Patrick Götz reitera: “Isto é uma situação que esta crise pode ajudar a desbloquear: dar métodos diferentes de ensino e ajudar os alunos a estudar sozinhos e a resolver problemas”.

        • Tecnologia: unir pessoas e servir a comunidade

          Para Patrick Götz, este período de pandemia mostrou a importância da tecnologia a unir as pessoas (através da comunicação à distância) e a servir a comunidade. “Talvez nunca se tenha pensado em utilizar impressoras 3D para as finalidades que acabaram por ter, como a construção de viseiras de proteção individual. A impressão 3D que é uma tecnologia que foi vista, durante muito tempo como um gadget e um brinquedo, surgiu para resolver um problema”.

Este gestor dá um exemplo prático: “Aos alunos podem ser atribuídos projetos para realizar, dentro de um prazo. Esse projeto visa resolver um determinado problema, tendo os alunos que reportar às segundas, quartas e sextas-feiras em que fase do seu projeto estão. Resolvem as questões sozinhos e assimilam os conteúdos desejados pelo professor pois têm de estudar”.

Para Patrick Götz, “é uma forma diferente de fazer ensino que, porventura, numa sala de aula e presencialmente é menos propensa. Contudo, desta forma, à distância, consegue fazer-se este género de projetos. O confinamento pode suscitar essa oportunidade para se dar esse salto”.

E de que forma é que a tecnologia e a robótica podem entrar no ensino e serem integradas no plano curricular? “As crianças e jovens gostam muito de robótica e tecnologia. Dou o exemplo de geografia e de algo que fiz uma vez com uma turma. Consistia num projeto em que os alunos construíram um mapa mundi em tamanho grande, tendo construído uma grelha, numa espécie de paralelos e meridianos. Depois, a ideia era programar pequenos robots de maneira a que, guiados pela grelha que tinha sido elaborada, fossem capazes de chegar aos diferentes países que se pretendia. Os alunos estavam de tablet na mão a aprender a programar – embora não fosse programação muito complicada, dado que a programação era feita por blocos – ao mesmo tempo que aprendiam geografia e a localização dos países e cidades, pensando por eles próprios”.

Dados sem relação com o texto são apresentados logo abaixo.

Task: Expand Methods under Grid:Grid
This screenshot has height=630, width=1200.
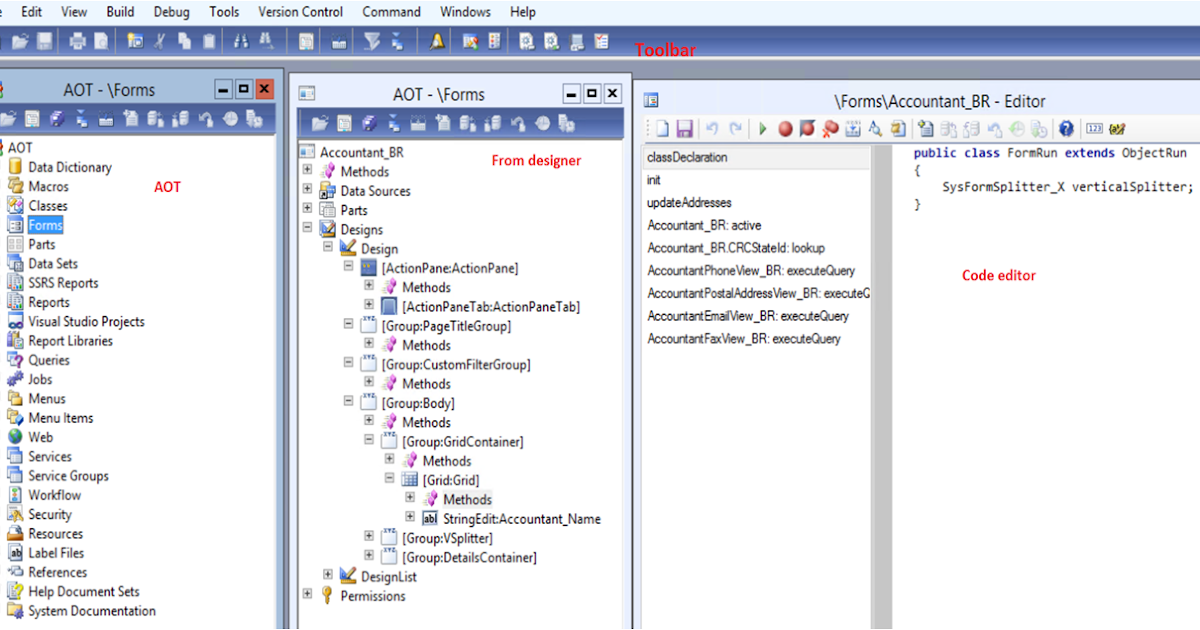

  • Tecnologia ajuda a um envelhecimento ativo

    Para além de motivar os mais novos a relacionarem-se de forma criativa e construtiva com a tecnologia, a Teckies tem outro projeto destinado à camada mais idosa da população. A Teckies4All visa promover uma aproximação da terceira idade às novas tecnologias, através de workshops e sessões de formação. Patrick Götz defende a pertinência desta formação porque a esperança média de vida está a aumentar e igualmente porque os mais idosos “foram os primeiros a ficar isolados nesta crise”. Vida+ é o nome do projeto da Teckies para promover o envelhecimento ativo da camada sénior. De acordo com Götz, quando as condições de contexto de pandemia permitirem, a ideia é realizar estes workshops presencialmente, nas instalações dos próprios lares e centros de dia. Para os mais velhos, com a robótica e a tecnologia consegue-se estimular a aprendizagem de novos conhecimentos e o raciocínio, além da parte social, dado que as sessões serão realizadas em grupo. Outra vertente da Teckies4All é potenciar o “re-skilling” nos adultos em idade ativa, acima de 50 anos, para que voltem a adquirir competências técnicas e digitais.

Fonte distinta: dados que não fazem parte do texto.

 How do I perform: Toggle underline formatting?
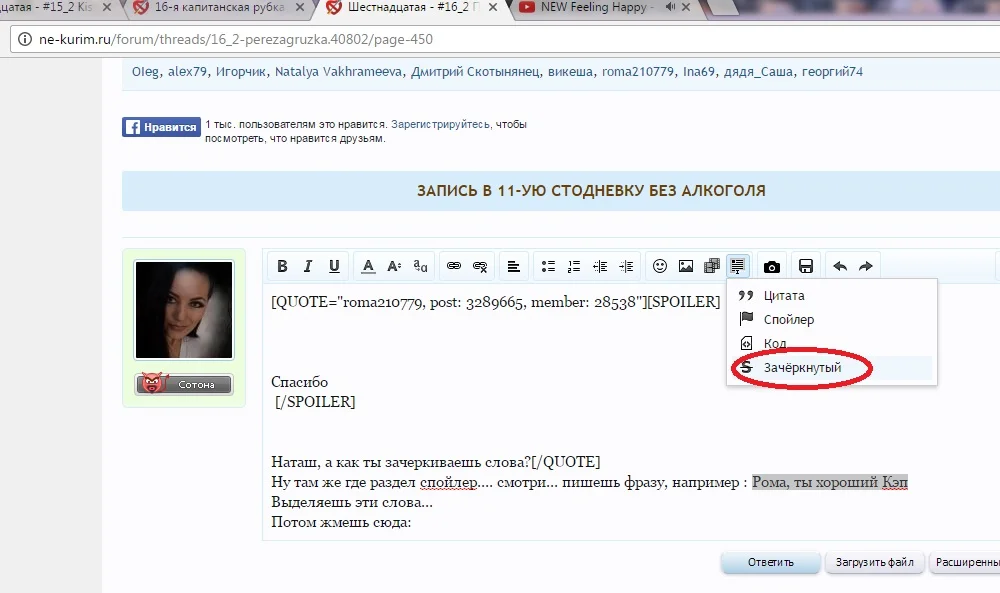coord(334,265)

Patrick Götz refere que a robótica pode igualmente ser inserida em projetos de outras disciplinas, como ciências ou português: “Os alunos gostam de máquinas e de brincar com robots. Assim, aprendem fazendo. Tendo alguma coisa que os atrai isso consegue-se mais facilmente”.

Patrick Götz acredita, por isso, que “nada vai ficar como dantes também no ensino. Pelo menos, não pode ficar na mesma. Se aprendermos as lições corretas, este período que vivemos pode constituir uma boa aprendizagem até porque, infelizmente, esta talvez possa não vir a ser a última pandemia”.